- Instruções:
1 - No acórdão sobre a dedução do IVA, que juiz exerceu as funções de relator?
2 - Prolongue o acórdão sobre a dedução do IVA a partir do último parágrafo apresentado.

No processo C‑566/17,

que tem por objeto um pedido de decisão prejudicial apresentado, nos termos do artigo 267.° TFUE, pelo Wojewódzki Sąd Administracyjny we Wrocławiu (Tribunal Administrativo da Província de Wroclaw, Polónia), por decisão de 10 de julho de 2017, que deu entrada no Tribunal de Justiça em 26 de setembro de 2017, no processo

Związek Gmin Zagłębia Miedziowego w Polkowicach

contra

Szef Krajowej Administracji Skarbowej,

O TRIBUNAL DE JUSTIÇA (Segunda Secção),

composto por: K. Lenaerts, presidente do Tribunal de Justiça, exercendo funções de presidente da Segunda Secção, A. Prechal, C. Toader, A. Rosas (relator) e M. Ilešič, juízes,

advogado‑geral: E. Sharpston,

secretário: R. Șereș, administradora,

vistos os autos e após a audiência de 20 de setembro de 2018,

considerando as observações apresentadas:

–        em representação da Związek Gmin Zagłębia Miedziowego w Polkowicach, por P. Koźmiński e K. Ziemski, radcowie prawni, bem como por P. Kaźmierczak, doradca podatkowy,

–        em representação do Szef Krajowej Administracji Skarbowej, por B. Kołodziej e J. Kaute,

–        em representação do Governo polaco, por B. Majczyna e A. Kramarczyk – Szaładzińska, na qualidade de agentes,

–        em representação da Comissão Europeia, por J. Jokubauskaitė e M. Siekierzyńska, na qualidade de agentes,

ouvidas as conclusões da advogada‑geral apresentadas na audiência de 6 de dezembro de 2018,

profere o presente

Acórdão

1        O pedido de decisão prejudicial tem por objeto a interpretação do artigo 168.°, alínea a), da Diretiva 2006/112/CE do Conselho, de 28 de novembro de 2006, relativa ao sistema comum do imposto sobre o valor acrescentado (JO 2006, L 347, p. 1, a seguir «Diretiva IVA»).

2        Este pedido foi apresentado no âmbito de um litígio que opõe a Związek Gmin Zagłębia Miedziowego Polkowicach w (União de Municípios da bacia do cobre em Polkowice, a seguir «União de Municípios») ao Szef Krajowej Administracji Skarbowej (Diretor da Administração Fiscal nacional, a seguir «Administração Fiscal»), a respeito de um pedido de informação vinculativa relativo ao direito à dedução do imposto sobre o valor acrescentado (IVA) que incidiu sobre a aquisição de bens e de serviços pela União de Municípios para a realização tanto de atividades económicas, sujeitas ao IVA, como de atividades não económicas, que não estão abrangidas pelo âmbito de aplicação do IVA (a seguir «despesas mistas»).

- Dados extraídos:
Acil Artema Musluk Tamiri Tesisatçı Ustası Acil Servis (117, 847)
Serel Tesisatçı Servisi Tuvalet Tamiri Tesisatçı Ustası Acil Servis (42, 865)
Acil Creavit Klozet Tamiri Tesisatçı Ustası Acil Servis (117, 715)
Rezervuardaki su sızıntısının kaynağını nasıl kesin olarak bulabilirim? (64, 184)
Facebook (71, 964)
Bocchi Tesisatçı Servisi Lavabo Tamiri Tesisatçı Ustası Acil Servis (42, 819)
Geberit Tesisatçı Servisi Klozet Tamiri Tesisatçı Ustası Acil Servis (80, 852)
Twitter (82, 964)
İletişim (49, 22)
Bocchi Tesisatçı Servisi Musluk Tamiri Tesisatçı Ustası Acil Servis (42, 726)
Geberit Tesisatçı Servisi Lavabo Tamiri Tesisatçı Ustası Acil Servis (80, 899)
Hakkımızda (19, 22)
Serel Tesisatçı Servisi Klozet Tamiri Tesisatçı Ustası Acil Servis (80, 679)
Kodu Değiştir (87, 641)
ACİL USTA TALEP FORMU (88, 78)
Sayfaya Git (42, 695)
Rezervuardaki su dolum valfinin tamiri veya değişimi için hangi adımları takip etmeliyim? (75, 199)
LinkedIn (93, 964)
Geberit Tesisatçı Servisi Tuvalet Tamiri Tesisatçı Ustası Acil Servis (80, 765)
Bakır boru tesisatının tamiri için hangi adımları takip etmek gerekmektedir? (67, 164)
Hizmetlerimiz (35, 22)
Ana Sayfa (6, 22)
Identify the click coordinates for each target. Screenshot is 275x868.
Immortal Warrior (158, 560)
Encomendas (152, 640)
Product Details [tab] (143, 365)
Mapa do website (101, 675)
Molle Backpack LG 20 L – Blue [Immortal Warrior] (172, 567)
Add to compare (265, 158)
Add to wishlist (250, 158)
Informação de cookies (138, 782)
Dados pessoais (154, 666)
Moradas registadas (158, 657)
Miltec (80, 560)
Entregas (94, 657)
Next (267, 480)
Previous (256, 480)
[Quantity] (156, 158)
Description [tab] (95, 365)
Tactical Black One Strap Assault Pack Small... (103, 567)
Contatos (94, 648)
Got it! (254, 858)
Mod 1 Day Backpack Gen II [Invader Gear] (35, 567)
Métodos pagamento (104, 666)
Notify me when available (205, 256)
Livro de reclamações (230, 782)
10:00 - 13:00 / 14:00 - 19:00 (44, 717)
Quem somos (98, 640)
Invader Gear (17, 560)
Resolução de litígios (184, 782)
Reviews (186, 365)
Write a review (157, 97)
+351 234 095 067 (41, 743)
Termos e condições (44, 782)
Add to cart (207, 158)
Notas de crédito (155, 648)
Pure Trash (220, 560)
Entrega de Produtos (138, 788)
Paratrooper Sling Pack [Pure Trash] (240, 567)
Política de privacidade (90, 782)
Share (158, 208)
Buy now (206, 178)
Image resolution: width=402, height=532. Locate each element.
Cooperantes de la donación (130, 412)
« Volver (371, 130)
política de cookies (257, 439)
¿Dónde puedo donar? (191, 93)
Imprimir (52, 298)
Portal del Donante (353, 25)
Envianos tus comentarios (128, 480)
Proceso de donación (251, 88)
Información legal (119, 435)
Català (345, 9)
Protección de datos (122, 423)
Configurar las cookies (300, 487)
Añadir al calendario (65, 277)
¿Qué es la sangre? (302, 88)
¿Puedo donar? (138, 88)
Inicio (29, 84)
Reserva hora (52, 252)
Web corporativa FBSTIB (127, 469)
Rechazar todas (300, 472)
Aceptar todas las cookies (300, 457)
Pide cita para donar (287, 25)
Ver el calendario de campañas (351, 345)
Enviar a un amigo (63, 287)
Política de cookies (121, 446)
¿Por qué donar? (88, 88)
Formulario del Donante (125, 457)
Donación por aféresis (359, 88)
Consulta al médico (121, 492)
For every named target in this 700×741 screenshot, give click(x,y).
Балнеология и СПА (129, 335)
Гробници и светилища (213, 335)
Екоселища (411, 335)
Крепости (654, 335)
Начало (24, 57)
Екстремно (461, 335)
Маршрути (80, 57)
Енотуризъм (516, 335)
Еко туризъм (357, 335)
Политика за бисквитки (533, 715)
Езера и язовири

- Respostas do exercício:
1 - A. Rosas.

2 -
 Quadro jurídico

 Direito da União

3        O título III da Diretiva IVA intitula‑se «Sujeitos passivos». Neste título, o artigo 9.°, n.° 1, primeiro parágrafo, desta diretiva prevê:

«Entende‑se por “sujeito passivo” qualquer pessoa que exerça, de modo independente e em qualquer lugar, uma atividade económica, seja qual for o fim ou o resultado dessa atividade.»

4        Neste mesmo título, o artigo 13.°, n.° 1, primeiro parágrafo, da referida diretiva dispõe:

«Os Estados, as regiões, as autarquias locais e os outros organismos de direito público não são considerados sujeitos passivos relativamente às atividades ou operações que exerçam na qualidade de autoridades públicas, mesmo quando, no âmbito dessas atividades ou operações, cobrem direitos, taxas, quotizações ou remunerações.»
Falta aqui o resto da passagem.